Материал для задания

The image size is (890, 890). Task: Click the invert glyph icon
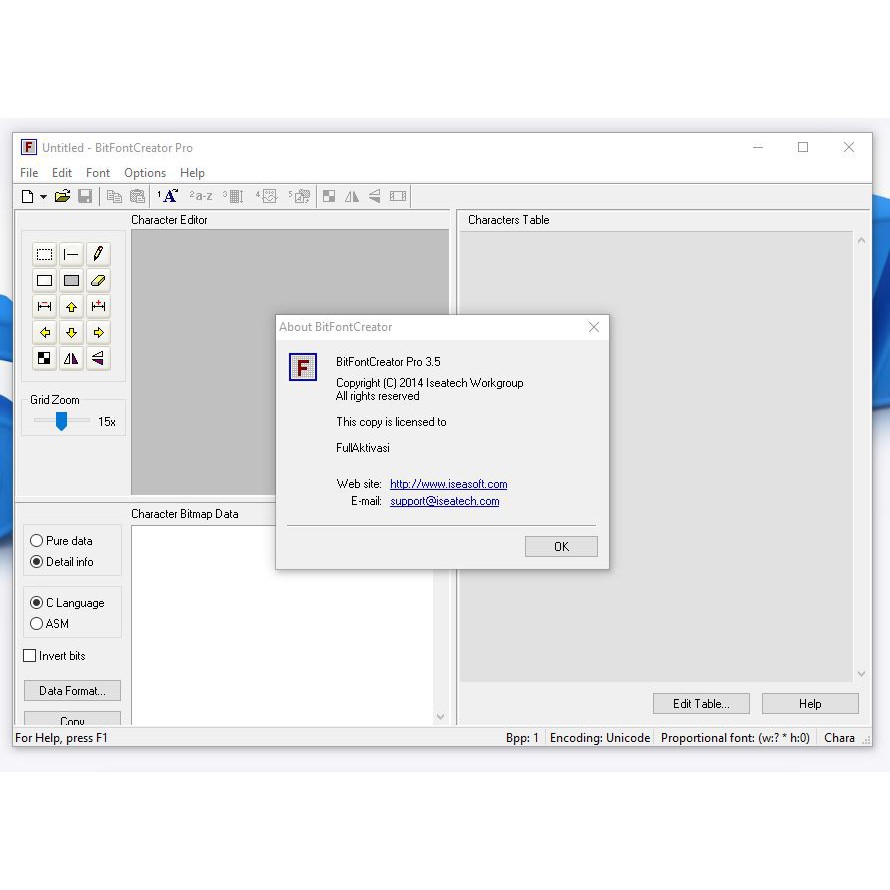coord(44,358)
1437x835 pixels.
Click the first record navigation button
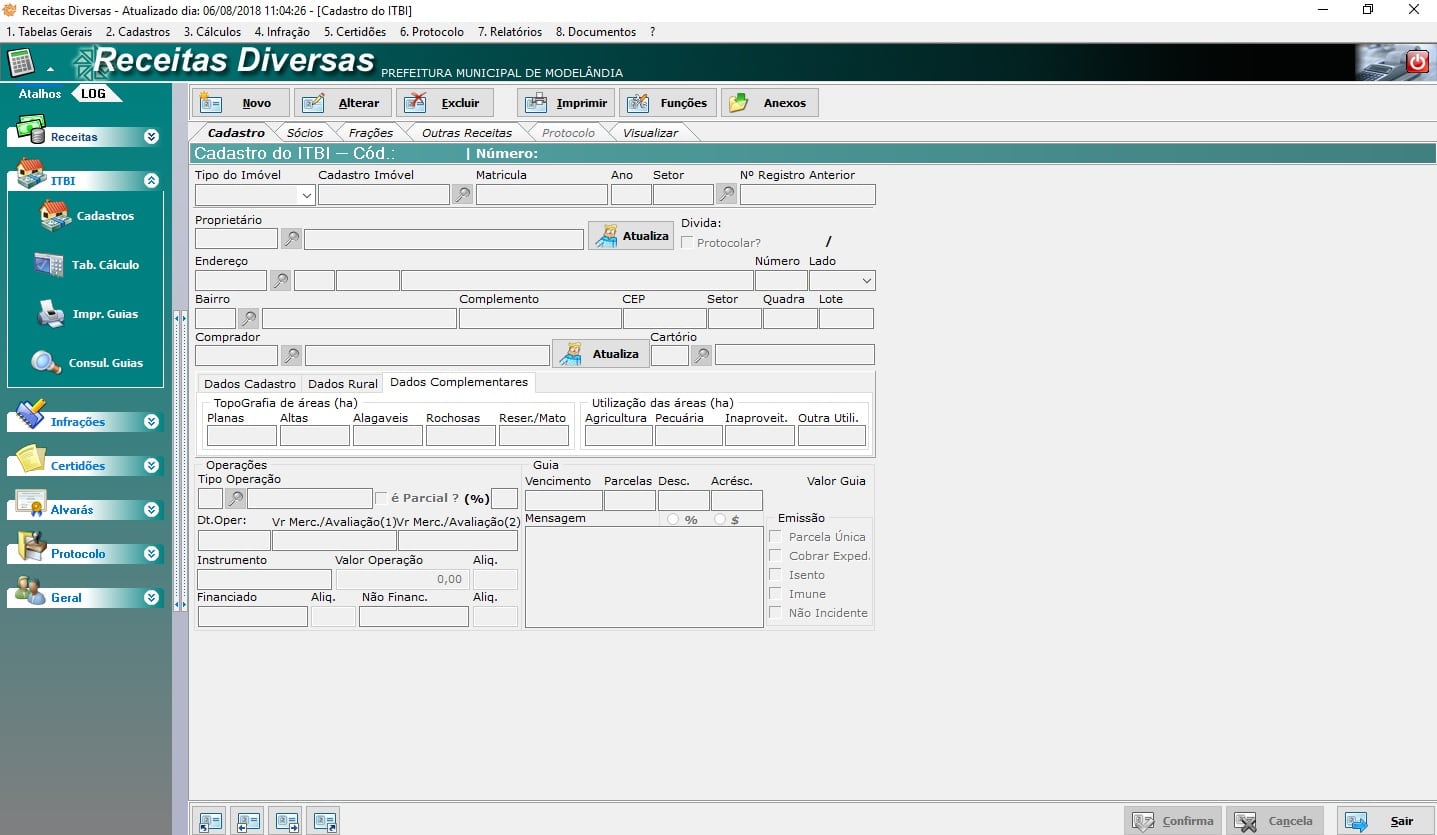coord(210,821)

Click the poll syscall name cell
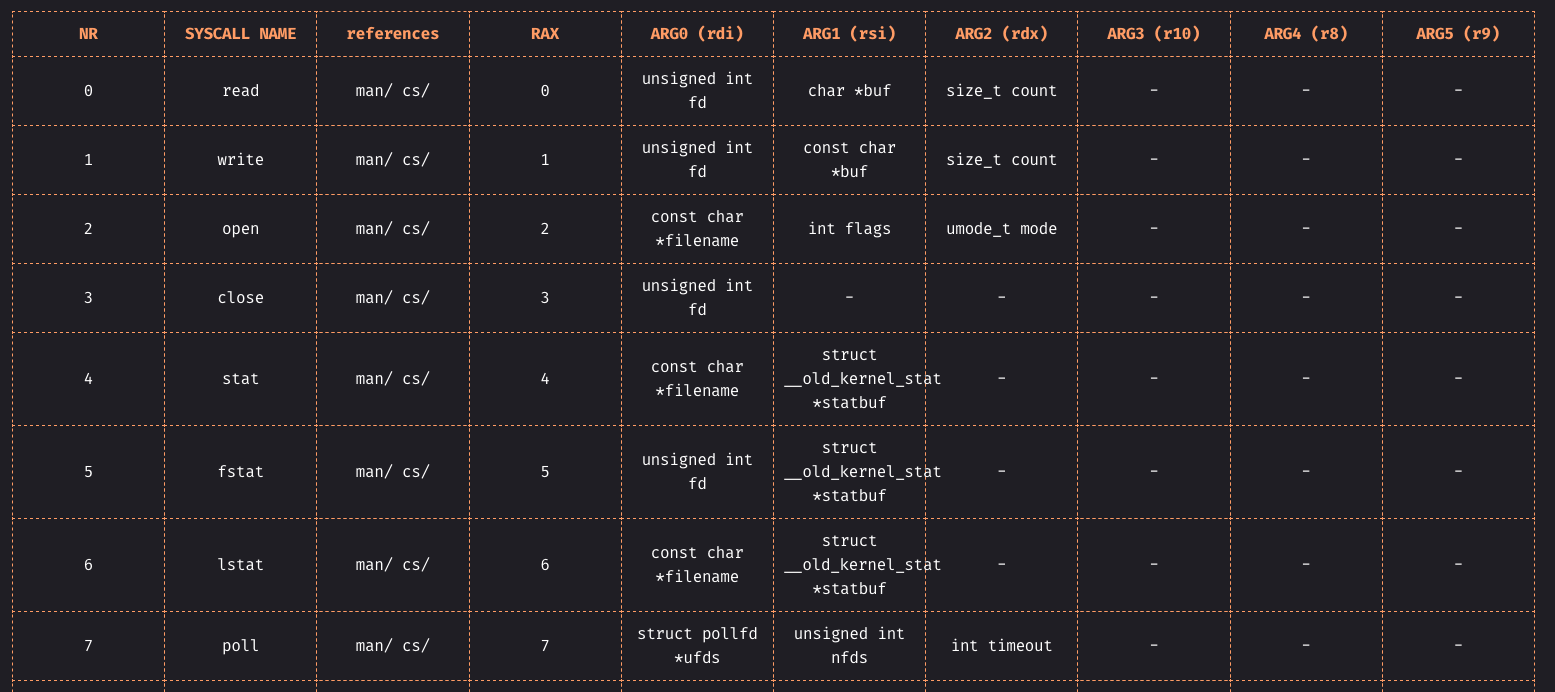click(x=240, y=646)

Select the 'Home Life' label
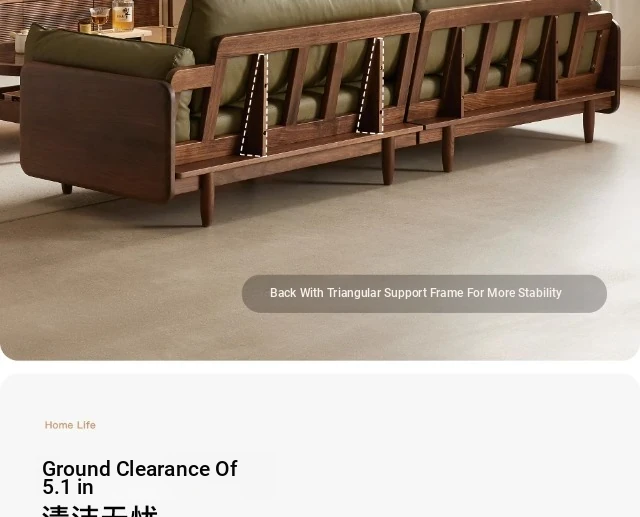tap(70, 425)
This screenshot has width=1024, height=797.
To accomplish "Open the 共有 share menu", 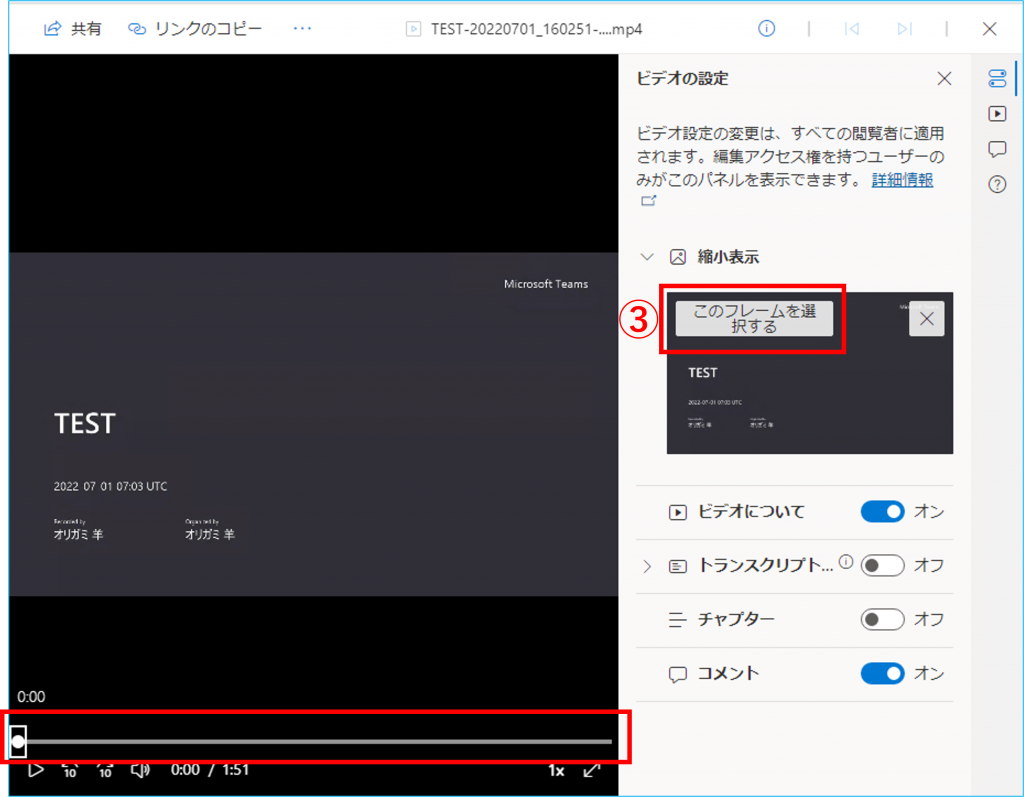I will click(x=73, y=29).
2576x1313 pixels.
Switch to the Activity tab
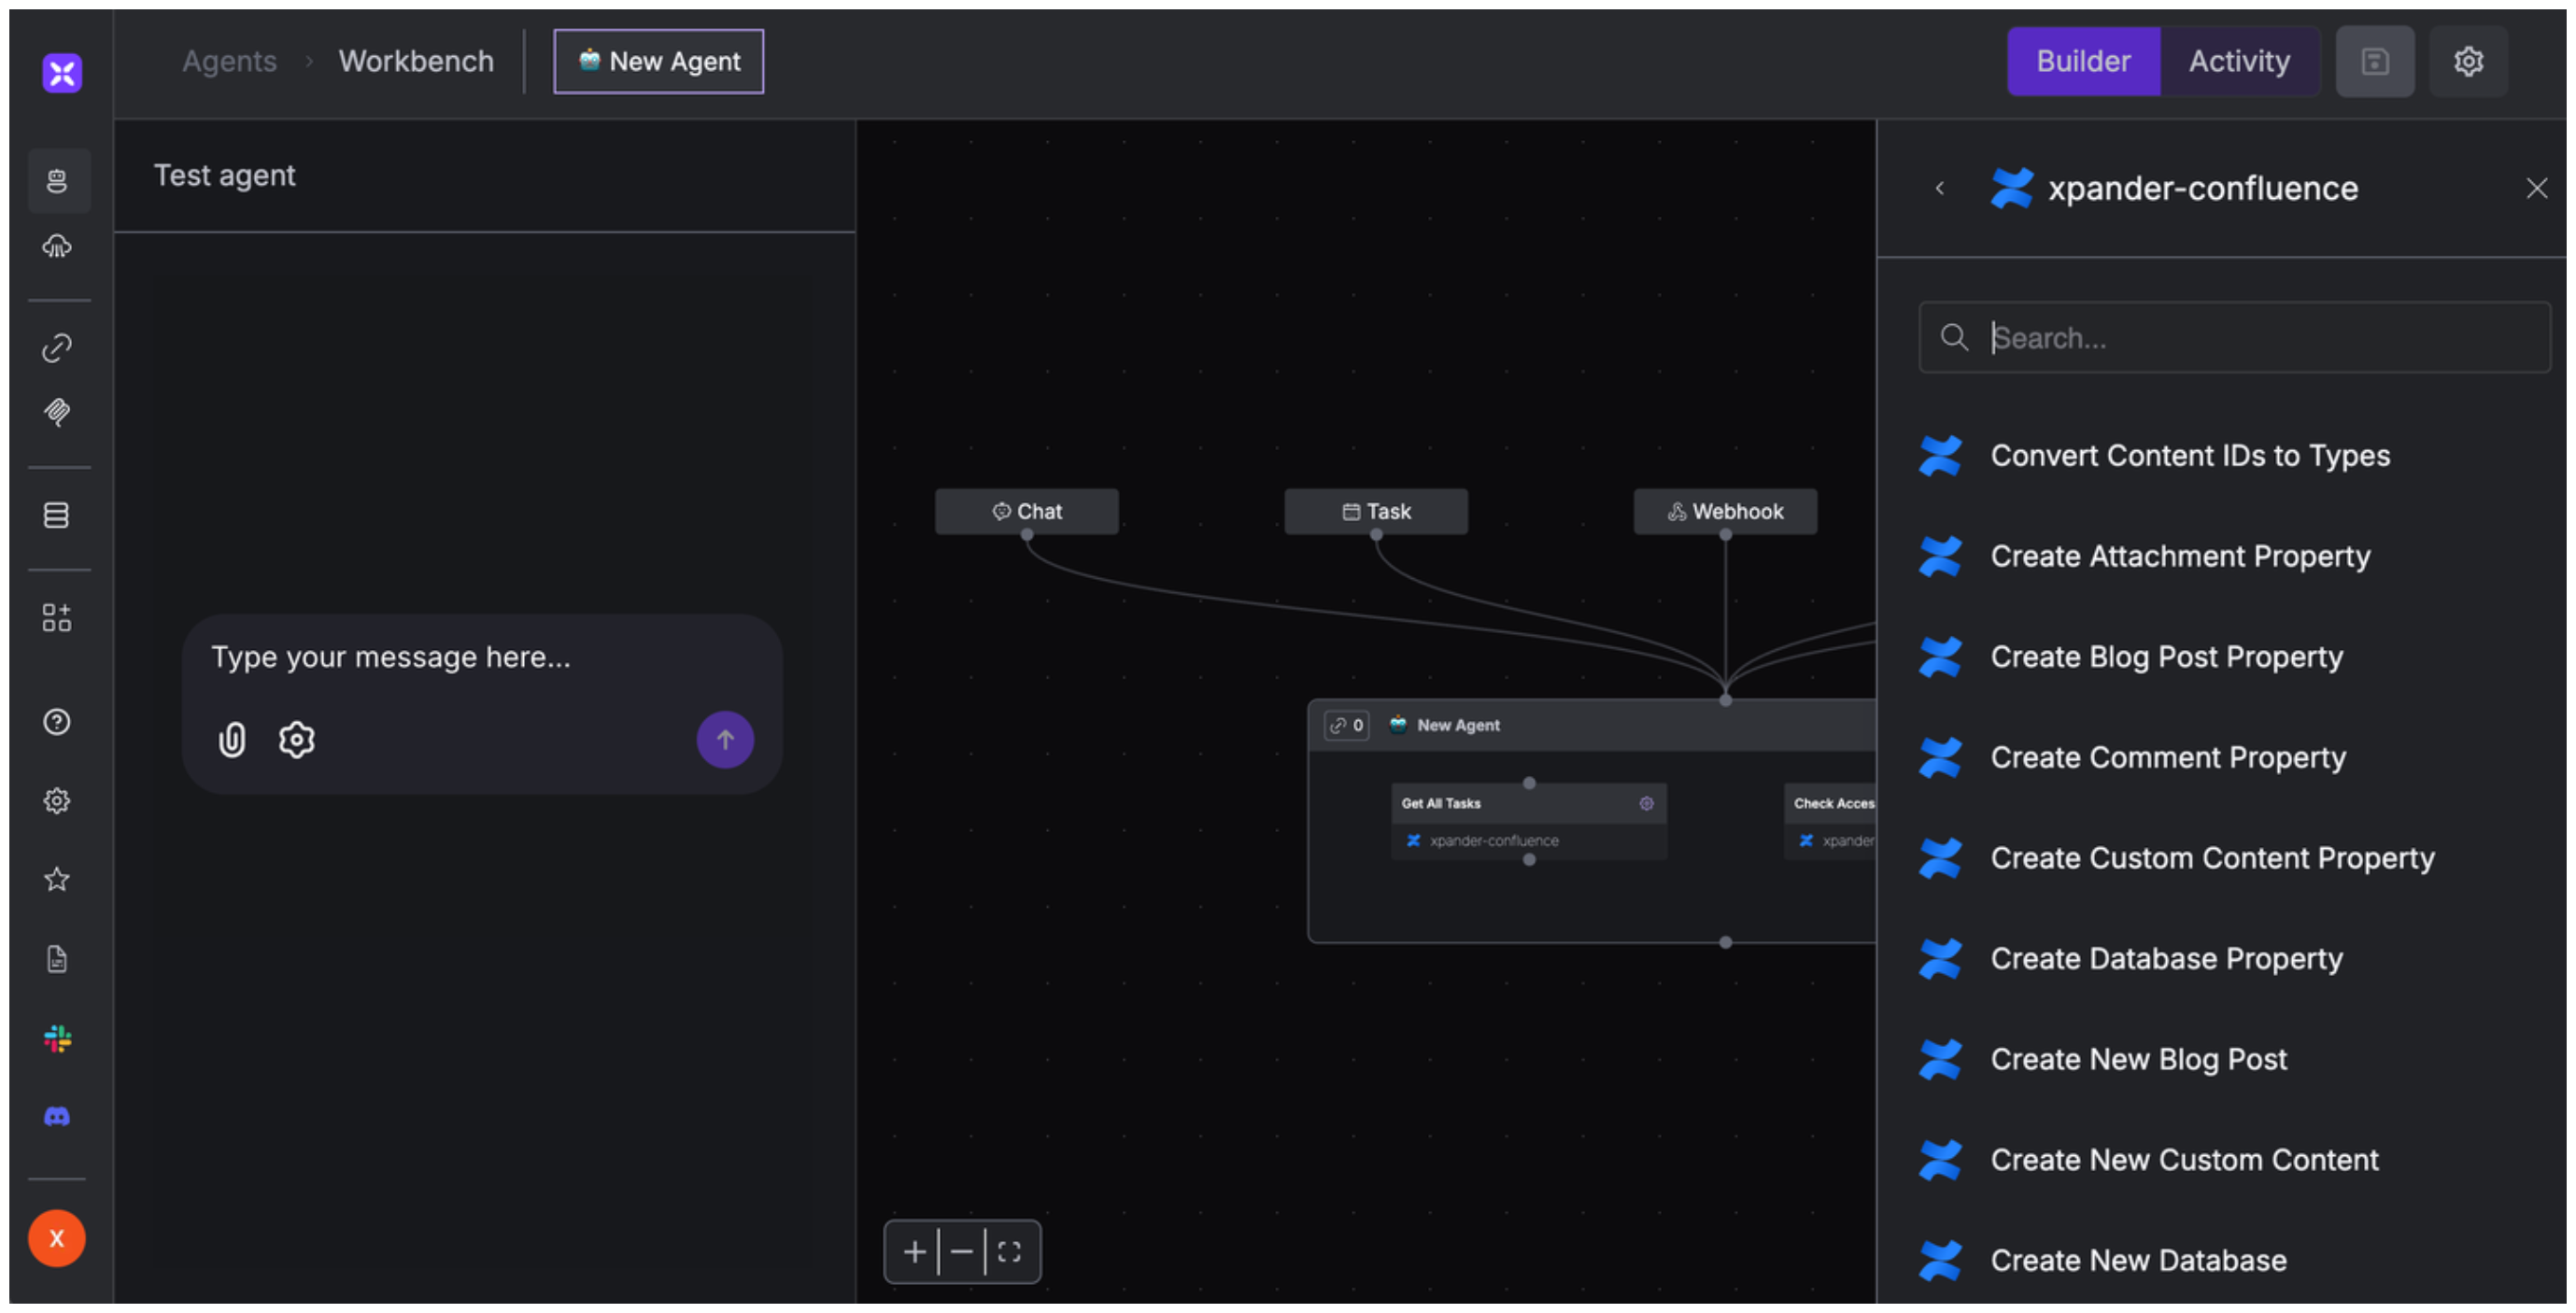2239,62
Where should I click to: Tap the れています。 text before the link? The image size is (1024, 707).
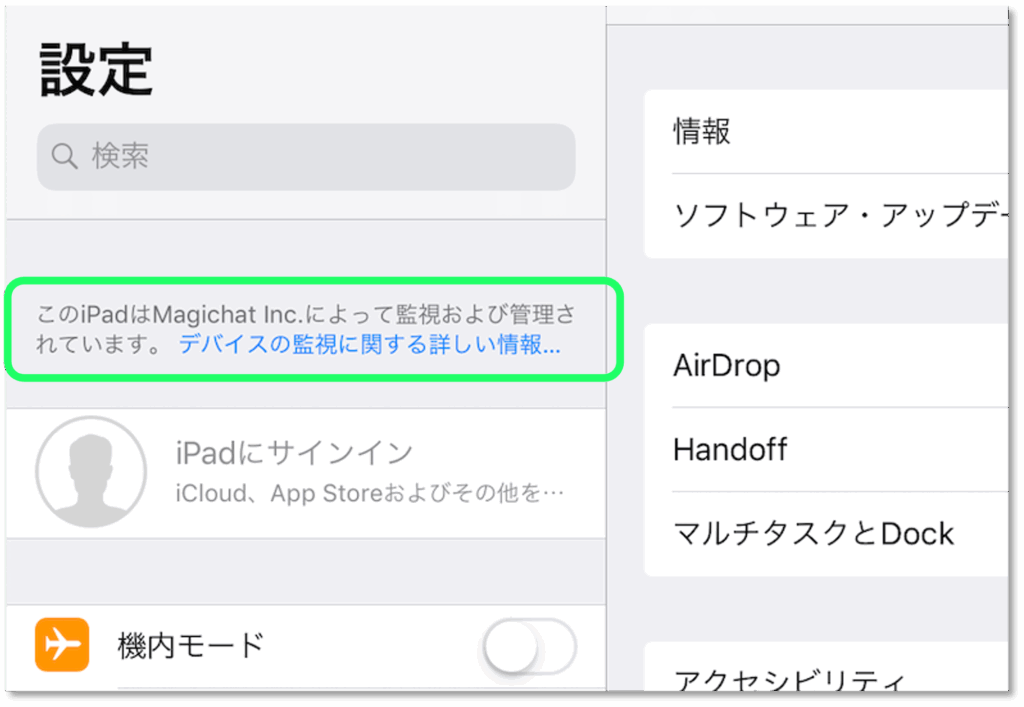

Что сделать
Подсчитайте строки в записях выше, где встречается слово «image» с учетом регистра. В ответе укажите только число.

Готовое задание
2